Now, in Pally's Chapter Three: "The American and Evangelical Duress" (pp. 42-51) in her 2022 book, she candidly says, "White evangelicals have decreased as a share of the population, from 23 percent in 2006 to 14.5 percent in 2020 [when President Trump lost the election - thereby presumably enhancing the white evangelical sense of duress]. The median age of evangelicals is 56, making it the most aged religious group in America. '"A real visceral sense,' Robert Jones notes, "of loss of cultural dominance" has set in.' In 2020, 66 percent of white evangelicals felt that Christians face 'a lot' of discrimination in America" (p. 45).
Robert Jones is the author of the book The End of White Christian America (Simon & Schuster, 2016).
For further reading about white evangelicals, see Frances Fitzgerald's book The Evangelicals: The Struggle to Shape America (Simon & Schuster, 2017).
Now, us-them contrasts, while sharply defined as contrasts, tend to be somewhat flexible in their uses. In Pally's Chapter Seven: "White Evangelicals and Minorities: 'God Was the Original Segregationist'" (pp. 94-102) in her 2022 book, she says, "Historically and today, white evangelical wariness has identified not only African-Americans as 'outsiders' [i.e., as outside their in-group], but the longstanding 'other' of refugees and new immigrants [in the United States]. In the nineteenth century, these included the Irish and other Catholics, the Chinese, those from southern and eastern Europe, Jews, Japanese, and Mexicans. In the twentieth and twenty-first centuries, the focus has been on those from Latin America, Asia, and Muslim-dominated countries. Starting with the 1990 Gulf War, the identification of Islam (rather than Islamist extremism) as an agent of terrorism appeared in the preaching and politics of white evangelical leaders such as James Dobson, Oliver North, and Ted Haggard, founder of the influential New Life Church in Colorado Springs" (p. 98).
Now, in Pally's Chapter Eight: "White Evangelicals Not in the Ranks of the Right" in her 2022 book, she says, "At the time of the January 6, 2021 assault on the Capitol, Ed Stetzer, professor at the Christian Wheaton College, condemned the riot and called for an evangelical 'reckoning': 'How did we get here? . . . A big part of this evangelical reckoning is a lot of people sold out their beliefs'" (p. 105; the ellipsis here is in Pally's text; Pally is quoting what Stetzer said in Rachel Martin's National Public Radio broadcast on January 13, 2021, titled "How Did We Get Here? A Call for an Evangelical Reckoning on Trump"). Pally borrows Stetzer's question as the subtitle of her 2022 book.
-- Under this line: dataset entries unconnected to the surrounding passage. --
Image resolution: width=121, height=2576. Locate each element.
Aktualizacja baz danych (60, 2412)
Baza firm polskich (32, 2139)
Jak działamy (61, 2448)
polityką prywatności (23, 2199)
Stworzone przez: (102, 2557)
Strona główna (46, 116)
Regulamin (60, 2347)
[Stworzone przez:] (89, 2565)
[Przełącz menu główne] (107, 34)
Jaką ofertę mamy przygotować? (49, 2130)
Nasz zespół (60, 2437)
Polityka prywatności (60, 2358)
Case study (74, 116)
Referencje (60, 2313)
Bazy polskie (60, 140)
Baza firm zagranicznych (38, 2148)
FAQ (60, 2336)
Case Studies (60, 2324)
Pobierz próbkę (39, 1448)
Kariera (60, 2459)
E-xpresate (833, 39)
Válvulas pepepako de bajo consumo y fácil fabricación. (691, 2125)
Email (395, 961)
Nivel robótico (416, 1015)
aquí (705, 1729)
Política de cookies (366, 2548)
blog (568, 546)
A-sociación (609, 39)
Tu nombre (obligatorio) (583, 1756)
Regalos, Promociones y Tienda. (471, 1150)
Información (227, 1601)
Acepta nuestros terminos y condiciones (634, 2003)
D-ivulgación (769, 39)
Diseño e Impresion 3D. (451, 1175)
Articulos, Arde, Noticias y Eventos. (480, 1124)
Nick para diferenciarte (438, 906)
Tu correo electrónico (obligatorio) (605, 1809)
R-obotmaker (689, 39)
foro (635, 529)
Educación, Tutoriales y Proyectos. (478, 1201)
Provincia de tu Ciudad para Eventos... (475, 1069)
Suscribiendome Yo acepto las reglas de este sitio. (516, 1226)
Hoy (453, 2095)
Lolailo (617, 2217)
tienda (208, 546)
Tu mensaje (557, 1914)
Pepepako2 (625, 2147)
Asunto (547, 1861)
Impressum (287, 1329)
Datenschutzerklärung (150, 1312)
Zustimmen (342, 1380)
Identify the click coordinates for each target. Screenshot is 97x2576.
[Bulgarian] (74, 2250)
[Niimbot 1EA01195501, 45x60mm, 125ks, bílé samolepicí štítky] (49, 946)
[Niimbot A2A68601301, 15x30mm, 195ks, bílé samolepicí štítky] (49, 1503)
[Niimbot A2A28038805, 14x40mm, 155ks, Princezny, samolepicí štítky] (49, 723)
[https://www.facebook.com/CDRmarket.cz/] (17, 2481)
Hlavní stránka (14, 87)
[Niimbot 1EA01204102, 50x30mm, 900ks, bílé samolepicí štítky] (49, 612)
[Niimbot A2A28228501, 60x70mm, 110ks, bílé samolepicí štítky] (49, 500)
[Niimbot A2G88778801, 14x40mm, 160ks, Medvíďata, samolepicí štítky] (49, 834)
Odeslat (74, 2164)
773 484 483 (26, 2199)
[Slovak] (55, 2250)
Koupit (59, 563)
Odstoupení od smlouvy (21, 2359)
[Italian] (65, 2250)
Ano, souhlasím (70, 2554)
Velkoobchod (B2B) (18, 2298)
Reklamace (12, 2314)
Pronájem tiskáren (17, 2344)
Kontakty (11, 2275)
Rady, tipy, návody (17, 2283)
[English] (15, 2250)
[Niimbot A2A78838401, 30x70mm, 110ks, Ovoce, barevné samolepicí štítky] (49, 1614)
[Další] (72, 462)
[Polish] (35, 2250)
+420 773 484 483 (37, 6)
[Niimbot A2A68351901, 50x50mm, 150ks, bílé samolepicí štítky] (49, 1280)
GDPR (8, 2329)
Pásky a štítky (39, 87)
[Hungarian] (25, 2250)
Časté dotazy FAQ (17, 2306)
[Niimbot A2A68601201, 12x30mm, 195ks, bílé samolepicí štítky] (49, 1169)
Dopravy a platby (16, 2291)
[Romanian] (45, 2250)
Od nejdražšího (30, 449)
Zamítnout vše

Now, because the us-them contrast that characterizes Trump's rhetoric tends to be used universally in American politics, I want to step back from American politics and discuss us-them contrasts in broader terms.
In the book Varieties of Transcendental Experience: A Study in Constructive Postmodernism (A Michael Glazer Book/ Liturgical Press, 2000), the American Jesuit theologian Donald L. Gelpi (1934-2011; Ph. D. in philosophy, Fordham University, 1970) contrasts the either/or dialectical imagination of American Protestantism with the both/and spirit of Roman Catholicism. Whatever else may be said about the both/and spirit of Roman Catholicism, the both/and spirit clearly would not lend itself for use by those in American politics today.
However, in Gelpi's extensive characterization of the either/or dialectical imagination (pp. 82, 132, 164, 172, 174, 192, 193, 206, 223, 224, 280, 281, and 282), he does not refer to Harvard's Perry Miller's extensive discussion of the French Renaissance logician and educational reformer and Protestant martyr Peter Ramus (1515-1572) in his massively researched book The New England Mind: The Seventeenth Century (Harvard University Press, 1939; for specific page references to Ramus, see the "Index" [p. 528]). To the best of his ability, Miller (1905-1963) explained Ramus and Ramist logic. However, Miller ended up calling for someone to undertake a more thorough account of Ramus and Ramist logic.
Ramist logic had dominated the curriculum of Harvard College, which was founded in 1636 - and it had also dominated the curriculum at Cambridge University in England. When the 300th anniversary of the founding of Harvard College was approaching, scholars rediscovered Ramus and Ramist logic.